Now, more than ever, school leaders believe in the power of technology to transform learning.
A whopping 90 percent of principals surveyed in a recent MDR EdNET Insight report say they believe that technology is integral to student learning.
In terms of learning transformation, the principals indicate that STEM (science, technology, engineering and math), personalized learning and project-based learning were their highest instructional priorities. Improving student outcomes, instruction and parental engagement were the biggest challenges.
While the principals are confident in technology’s power to drive learning change, only 67 percent say their tech infrastructure is strong and just 45 percent believe their teachers are effective in using technology to engage students and improve learning.

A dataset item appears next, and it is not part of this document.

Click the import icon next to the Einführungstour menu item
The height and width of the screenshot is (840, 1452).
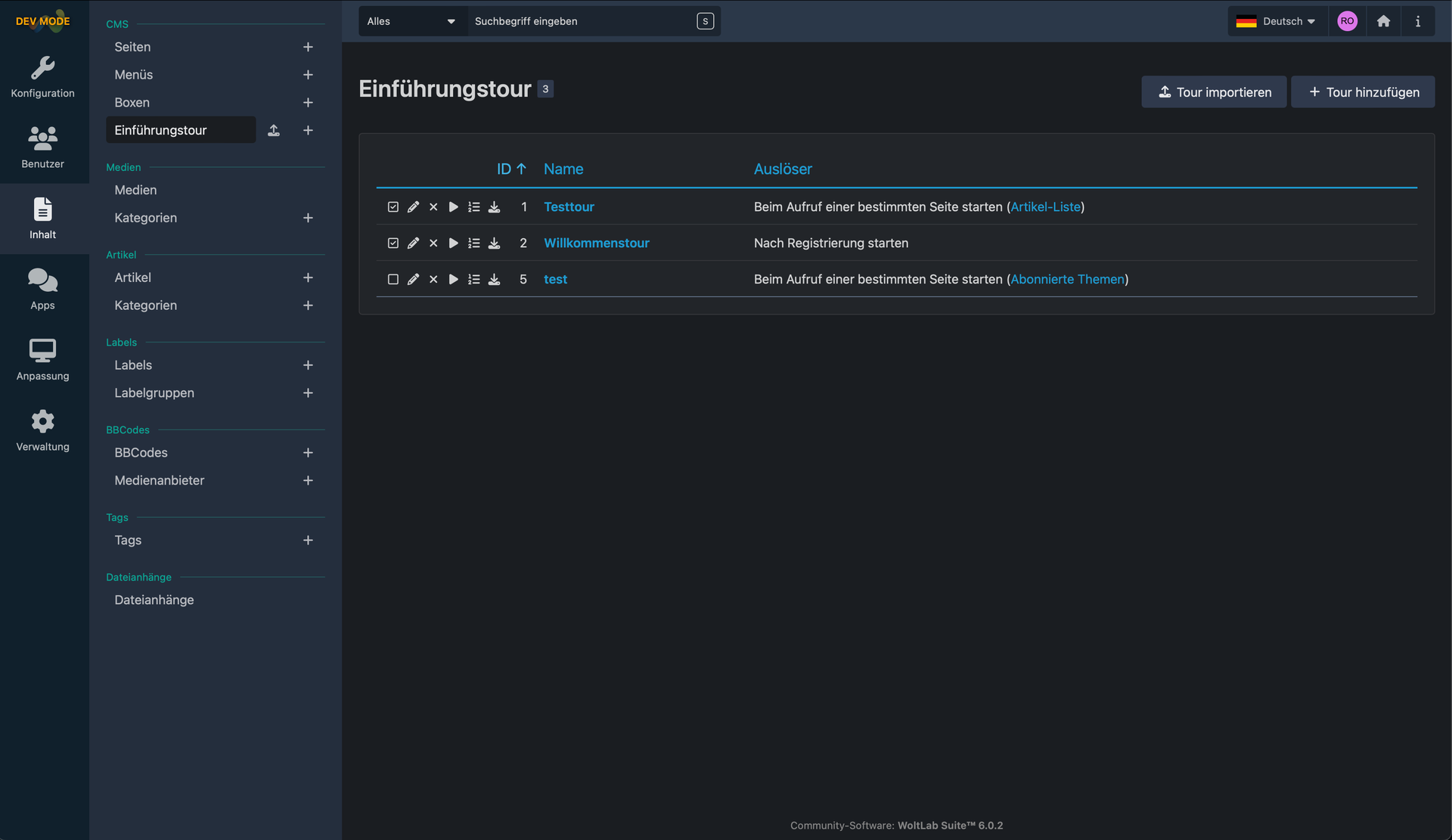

The survey indicates that there is a significant gap between what school leaders would like to incorporate into learning and what their schools are able to effectively execute. However, they have the power to change that. Principals and other administrators can play a critical role in boosting tech efficacy by providing support to educators and being mindful of the demands of the classroom at the tech purchasing stage.
Principals Can Guide Tech Efficacy by Supporting Teachers
To create more effective technology use, former principal Eric Sheninger writes on EdTech that leaders should first start with pedagogy.
“The journey to efficacy begins and ends with the intended goal in mind and a strong pedagogical foundation,” he writes. “Adding technology or new ideas without this in place will likely not be effective.”
Kean University educational scholars Rafael Inoa and Steven LoCascio agree that to ensure teachers are effectively using new technology, administrators need to help them incorporate that tech into their existing lessons.
With the MDR EdNET Insight survey indicating that principals have a lot of influence on technology purchasing, they have the ability to make sure that their school is getting tech that actually makes sense for their classrooms.
“Everything we do should align with the demands, and at times, constraints of the job,” writes Sheninger. “This includes preparing students for success on standardized tests. If it’s not practical, the drive to implement new ideas and practices wanes or never materializes.”